Effective collaboration requires clear roles. Counsel directs legal strategy, manages privilege, and interfaces with the client's governance. The investigators execute the factual inquiry: evidence collection, forensic analysis, interviews, and documentation. Findings are typically reported to counsel, who then presents to the board or audit committee in a format that preserves privilege. Our law firm clients rely on this structure routinely, and corporate clients with sophisticated in-house legal functions often coordinate the engagement directly.
Parallel proceedings add complexity. An investigation may run simultaneously with internal remediation efforts, regulatory examinations, civil litigation, and in some cases criminal inquiries. Coordinating across these tracks, without compromising the investigation's independence or creating conflicting records, requires experienced management.
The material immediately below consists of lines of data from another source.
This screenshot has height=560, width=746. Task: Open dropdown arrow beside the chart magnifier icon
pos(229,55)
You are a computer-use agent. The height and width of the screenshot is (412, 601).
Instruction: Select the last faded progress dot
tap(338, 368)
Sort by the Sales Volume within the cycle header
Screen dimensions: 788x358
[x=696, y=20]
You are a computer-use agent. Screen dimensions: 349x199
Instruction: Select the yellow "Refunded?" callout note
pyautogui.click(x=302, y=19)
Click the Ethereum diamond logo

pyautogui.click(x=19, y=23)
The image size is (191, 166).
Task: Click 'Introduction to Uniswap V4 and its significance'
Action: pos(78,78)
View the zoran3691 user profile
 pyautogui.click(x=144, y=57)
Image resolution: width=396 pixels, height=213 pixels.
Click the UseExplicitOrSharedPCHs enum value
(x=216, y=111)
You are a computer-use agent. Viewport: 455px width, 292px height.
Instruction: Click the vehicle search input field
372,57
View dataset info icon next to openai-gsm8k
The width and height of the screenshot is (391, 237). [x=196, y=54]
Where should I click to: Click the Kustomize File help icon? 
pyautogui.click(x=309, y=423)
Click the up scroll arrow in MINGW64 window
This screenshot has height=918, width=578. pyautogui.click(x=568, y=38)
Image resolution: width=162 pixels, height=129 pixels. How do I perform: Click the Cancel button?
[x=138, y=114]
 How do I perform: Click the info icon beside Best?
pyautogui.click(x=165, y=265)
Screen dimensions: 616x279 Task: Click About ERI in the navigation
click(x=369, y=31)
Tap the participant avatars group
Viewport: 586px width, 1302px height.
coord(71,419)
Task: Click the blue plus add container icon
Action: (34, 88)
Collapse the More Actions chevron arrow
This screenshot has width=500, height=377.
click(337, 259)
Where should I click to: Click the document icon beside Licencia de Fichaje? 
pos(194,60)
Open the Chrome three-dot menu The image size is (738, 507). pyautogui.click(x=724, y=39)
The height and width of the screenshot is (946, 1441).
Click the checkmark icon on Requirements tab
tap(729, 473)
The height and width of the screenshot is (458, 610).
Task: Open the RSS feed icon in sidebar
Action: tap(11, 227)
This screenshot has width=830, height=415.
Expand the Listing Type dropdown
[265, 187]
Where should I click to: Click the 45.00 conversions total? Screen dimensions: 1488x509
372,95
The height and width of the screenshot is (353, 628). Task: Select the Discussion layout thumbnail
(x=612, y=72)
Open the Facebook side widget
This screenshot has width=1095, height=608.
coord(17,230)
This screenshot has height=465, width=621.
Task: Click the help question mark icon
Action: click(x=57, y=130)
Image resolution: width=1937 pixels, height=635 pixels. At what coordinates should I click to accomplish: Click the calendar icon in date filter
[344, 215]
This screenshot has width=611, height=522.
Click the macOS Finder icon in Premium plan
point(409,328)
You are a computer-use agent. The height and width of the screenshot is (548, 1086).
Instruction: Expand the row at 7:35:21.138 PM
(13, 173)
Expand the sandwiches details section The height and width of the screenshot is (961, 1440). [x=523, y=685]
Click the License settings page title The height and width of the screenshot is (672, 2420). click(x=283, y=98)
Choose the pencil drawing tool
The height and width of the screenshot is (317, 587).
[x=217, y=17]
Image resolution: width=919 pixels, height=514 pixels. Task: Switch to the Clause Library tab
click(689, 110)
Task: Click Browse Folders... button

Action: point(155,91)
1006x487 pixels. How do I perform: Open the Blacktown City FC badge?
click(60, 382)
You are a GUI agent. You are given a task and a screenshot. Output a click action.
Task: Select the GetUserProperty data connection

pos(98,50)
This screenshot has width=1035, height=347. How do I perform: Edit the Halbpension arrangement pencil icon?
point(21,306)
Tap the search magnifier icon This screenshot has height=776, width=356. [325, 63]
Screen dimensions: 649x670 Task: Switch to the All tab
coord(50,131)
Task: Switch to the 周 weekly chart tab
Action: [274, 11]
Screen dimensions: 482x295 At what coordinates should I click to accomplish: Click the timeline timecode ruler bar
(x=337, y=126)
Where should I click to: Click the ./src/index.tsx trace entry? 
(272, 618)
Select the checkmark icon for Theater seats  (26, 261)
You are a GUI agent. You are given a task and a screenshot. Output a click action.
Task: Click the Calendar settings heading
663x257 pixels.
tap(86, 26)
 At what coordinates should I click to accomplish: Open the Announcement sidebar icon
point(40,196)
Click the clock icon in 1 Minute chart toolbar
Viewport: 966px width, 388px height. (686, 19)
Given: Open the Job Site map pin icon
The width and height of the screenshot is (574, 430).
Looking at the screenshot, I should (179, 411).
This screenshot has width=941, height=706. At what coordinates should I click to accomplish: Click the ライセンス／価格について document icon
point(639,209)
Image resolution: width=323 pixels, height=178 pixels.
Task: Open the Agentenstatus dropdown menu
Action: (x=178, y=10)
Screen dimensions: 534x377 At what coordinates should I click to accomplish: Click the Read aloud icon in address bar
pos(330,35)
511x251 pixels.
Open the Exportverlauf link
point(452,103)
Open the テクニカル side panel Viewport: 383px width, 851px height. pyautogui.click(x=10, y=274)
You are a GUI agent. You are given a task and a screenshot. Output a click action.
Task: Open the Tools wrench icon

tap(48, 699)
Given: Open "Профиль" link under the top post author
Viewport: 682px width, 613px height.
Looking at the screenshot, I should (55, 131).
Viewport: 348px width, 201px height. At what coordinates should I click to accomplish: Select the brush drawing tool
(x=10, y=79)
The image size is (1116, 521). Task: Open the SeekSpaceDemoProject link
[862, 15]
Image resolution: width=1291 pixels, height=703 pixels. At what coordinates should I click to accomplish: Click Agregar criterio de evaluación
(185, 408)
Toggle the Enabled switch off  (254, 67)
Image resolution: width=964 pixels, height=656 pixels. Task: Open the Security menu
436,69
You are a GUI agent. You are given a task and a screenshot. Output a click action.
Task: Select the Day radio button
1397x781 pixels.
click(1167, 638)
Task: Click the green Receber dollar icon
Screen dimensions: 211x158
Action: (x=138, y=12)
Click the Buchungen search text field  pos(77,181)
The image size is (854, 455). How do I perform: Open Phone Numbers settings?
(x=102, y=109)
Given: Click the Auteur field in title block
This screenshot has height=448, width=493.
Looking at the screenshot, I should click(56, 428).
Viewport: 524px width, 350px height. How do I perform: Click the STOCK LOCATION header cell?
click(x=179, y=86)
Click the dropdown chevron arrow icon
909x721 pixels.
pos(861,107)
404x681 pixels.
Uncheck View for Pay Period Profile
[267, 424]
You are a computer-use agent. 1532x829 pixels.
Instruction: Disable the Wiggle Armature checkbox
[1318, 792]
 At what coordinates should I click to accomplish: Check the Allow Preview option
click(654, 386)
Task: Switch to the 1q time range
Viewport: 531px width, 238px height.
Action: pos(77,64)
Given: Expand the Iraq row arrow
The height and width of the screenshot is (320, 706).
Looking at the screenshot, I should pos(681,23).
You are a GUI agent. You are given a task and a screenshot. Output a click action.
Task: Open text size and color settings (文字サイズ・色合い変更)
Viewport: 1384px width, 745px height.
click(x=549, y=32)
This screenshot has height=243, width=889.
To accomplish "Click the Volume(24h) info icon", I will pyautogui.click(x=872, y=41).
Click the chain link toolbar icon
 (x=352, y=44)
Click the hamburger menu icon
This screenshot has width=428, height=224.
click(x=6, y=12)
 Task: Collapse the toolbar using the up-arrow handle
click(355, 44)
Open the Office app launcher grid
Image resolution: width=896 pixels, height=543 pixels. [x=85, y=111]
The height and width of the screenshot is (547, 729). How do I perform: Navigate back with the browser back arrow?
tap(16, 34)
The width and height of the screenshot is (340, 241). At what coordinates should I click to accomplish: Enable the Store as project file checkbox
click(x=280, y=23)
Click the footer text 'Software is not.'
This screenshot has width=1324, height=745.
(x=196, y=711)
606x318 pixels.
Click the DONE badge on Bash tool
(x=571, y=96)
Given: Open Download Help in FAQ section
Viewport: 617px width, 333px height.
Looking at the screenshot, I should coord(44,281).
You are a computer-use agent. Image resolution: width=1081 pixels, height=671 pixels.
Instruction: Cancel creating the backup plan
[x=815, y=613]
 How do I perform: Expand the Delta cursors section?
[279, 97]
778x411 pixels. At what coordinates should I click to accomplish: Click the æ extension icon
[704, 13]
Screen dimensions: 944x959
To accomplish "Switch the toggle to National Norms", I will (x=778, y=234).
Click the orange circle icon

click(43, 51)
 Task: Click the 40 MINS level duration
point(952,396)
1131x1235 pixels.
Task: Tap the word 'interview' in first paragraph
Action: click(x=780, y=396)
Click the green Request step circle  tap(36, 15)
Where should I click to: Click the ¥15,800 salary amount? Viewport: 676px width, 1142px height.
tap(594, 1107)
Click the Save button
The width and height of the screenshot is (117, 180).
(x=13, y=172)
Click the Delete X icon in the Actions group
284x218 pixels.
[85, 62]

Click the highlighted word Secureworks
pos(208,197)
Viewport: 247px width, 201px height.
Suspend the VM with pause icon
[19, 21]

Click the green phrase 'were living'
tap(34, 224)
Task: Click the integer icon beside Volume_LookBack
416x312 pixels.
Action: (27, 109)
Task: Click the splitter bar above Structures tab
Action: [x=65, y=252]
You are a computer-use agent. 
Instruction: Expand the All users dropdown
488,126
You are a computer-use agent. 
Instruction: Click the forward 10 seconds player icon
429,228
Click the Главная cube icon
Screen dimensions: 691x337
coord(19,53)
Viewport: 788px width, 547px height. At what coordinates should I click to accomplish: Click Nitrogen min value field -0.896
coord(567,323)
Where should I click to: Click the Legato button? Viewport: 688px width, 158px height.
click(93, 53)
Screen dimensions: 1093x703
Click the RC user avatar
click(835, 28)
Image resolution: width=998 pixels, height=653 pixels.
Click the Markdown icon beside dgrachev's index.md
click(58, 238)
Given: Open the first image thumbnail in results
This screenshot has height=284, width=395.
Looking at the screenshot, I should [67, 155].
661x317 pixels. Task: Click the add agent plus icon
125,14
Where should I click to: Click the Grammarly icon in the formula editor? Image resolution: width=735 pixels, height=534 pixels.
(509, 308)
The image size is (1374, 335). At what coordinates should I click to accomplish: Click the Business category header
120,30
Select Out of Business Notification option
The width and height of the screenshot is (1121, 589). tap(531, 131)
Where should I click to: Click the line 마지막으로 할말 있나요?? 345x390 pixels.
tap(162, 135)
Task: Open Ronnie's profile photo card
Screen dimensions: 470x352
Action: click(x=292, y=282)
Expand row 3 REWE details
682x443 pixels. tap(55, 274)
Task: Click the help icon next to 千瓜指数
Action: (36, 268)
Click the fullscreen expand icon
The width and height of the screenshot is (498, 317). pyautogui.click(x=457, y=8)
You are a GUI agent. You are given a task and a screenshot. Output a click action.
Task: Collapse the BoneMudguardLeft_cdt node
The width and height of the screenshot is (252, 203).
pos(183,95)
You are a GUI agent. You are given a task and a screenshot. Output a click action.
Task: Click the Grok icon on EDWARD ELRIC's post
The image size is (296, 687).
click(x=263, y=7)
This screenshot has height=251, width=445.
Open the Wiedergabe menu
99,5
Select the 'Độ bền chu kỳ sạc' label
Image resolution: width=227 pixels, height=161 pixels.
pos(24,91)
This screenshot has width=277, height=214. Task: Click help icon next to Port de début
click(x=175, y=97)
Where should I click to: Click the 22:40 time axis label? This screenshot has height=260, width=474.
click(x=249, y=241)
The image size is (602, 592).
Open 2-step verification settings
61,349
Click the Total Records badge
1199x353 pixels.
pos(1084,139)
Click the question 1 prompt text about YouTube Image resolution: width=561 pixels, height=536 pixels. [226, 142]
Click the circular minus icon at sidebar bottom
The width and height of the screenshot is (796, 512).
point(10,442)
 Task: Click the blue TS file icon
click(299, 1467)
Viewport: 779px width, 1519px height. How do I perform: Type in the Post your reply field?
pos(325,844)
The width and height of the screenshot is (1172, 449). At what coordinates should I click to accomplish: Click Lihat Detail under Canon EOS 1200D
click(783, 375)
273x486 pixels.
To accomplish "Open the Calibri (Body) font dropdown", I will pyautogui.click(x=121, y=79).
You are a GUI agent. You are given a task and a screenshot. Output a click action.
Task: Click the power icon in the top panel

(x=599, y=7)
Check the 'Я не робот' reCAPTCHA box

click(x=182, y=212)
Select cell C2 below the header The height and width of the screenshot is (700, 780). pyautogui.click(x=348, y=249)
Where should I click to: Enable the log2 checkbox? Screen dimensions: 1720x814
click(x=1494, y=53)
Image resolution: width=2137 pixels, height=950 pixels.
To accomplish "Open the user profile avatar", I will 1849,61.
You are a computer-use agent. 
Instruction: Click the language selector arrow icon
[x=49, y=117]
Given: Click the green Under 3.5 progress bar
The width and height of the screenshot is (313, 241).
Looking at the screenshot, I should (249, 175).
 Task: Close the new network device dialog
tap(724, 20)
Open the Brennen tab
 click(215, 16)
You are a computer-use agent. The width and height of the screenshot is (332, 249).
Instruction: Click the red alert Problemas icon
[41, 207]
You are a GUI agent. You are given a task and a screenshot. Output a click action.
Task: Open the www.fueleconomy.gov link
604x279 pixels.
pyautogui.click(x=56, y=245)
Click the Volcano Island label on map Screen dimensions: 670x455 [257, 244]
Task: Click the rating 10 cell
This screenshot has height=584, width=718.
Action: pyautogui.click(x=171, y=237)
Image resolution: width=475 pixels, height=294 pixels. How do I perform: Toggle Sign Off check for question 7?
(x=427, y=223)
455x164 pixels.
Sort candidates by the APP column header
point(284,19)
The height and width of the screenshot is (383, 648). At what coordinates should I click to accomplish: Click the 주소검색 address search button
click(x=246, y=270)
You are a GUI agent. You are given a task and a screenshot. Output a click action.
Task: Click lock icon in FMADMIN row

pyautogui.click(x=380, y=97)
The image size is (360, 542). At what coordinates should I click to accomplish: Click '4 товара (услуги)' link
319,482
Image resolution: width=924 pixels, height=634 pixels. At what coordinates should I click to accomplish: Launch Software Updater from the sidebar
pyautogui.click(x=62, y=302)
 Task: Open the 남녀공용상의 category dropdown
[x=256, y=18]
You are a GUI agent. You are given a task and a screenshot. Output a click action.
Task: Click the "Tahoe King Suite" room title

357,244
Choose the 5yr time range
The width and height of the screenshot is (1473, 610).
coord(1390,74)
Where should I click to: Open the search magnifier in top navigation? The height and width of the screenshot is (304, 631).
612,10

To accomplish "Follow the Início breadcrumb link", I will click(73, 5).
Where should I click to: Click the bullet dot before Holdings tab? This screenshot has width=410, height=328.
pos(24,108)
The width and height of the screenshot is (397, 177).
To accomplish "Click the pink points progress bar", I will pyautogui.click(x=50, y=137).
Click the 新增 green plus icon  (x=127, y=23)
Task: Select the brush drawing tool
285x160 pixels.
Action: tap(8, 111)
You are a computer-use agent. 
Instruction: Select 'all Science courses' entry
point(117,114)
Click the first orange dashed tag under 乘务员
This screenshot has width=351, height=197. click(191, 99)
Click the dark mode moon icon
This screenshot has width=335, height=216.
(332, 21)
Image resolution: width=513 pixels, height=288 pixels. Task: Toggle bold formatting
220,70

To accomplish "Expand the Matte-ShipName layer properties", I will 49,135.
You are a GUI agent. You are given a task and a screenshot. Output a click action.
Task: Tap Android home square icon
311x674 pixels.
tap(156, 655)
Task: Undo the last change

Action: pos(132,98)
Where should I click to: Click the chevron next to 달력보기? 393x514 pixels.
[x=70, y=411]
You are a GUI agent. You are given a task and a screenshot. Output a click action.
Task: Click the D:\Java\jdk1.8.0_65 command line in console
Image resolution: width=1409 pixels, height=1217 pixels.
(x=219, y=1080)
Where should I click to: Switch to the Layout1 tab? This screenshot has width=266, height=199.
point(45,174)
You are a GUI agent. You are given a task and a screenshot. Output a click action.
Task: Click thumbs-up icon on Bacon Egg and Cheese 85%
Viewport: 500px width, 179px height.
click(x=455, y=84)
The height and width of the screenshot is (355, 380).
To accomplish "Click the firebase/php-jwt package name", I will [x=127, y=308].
Investigations that involve financial misconduct benefit from certified fraud examiner expertise integrated into the team from the start, so forensic accounting findings are developed alongside, rather than after, the factual investigation.
After the Investigation
Investigations produce findings, but what happens next requires decisions about remediation, accountability, disclosure, and prevention. These decisions are appropriately made by the board, audit committee, or relevant governance body, informed by legal counsel and the investigation findings.
Remediation may include:
- Termination
- Clawback of compensation
- Disciplinary action short of termination
- Changes to reporting lines
- Revised policies and enhanced controls
- Additional training
- Restitution or civil recovery in some cases
Disclosure decisions weigh regulatory obligations, contractual notification requirements, securities law considerations for public companies, and reputational factors. Prevention looks backward at what organizational weaknesses allowed the misconduct and forward at what structural changes reduce the likelihood of recurrence.
Our corporate investigation team conducts independent investigations for boards, legal counsel, and compliance functions. Corporate clients engage us directly for internal inquiries, and our certified fraud examiners handle the forensic-accounting work when the matter involves financial misconduct. Contact us for a confidential consultation.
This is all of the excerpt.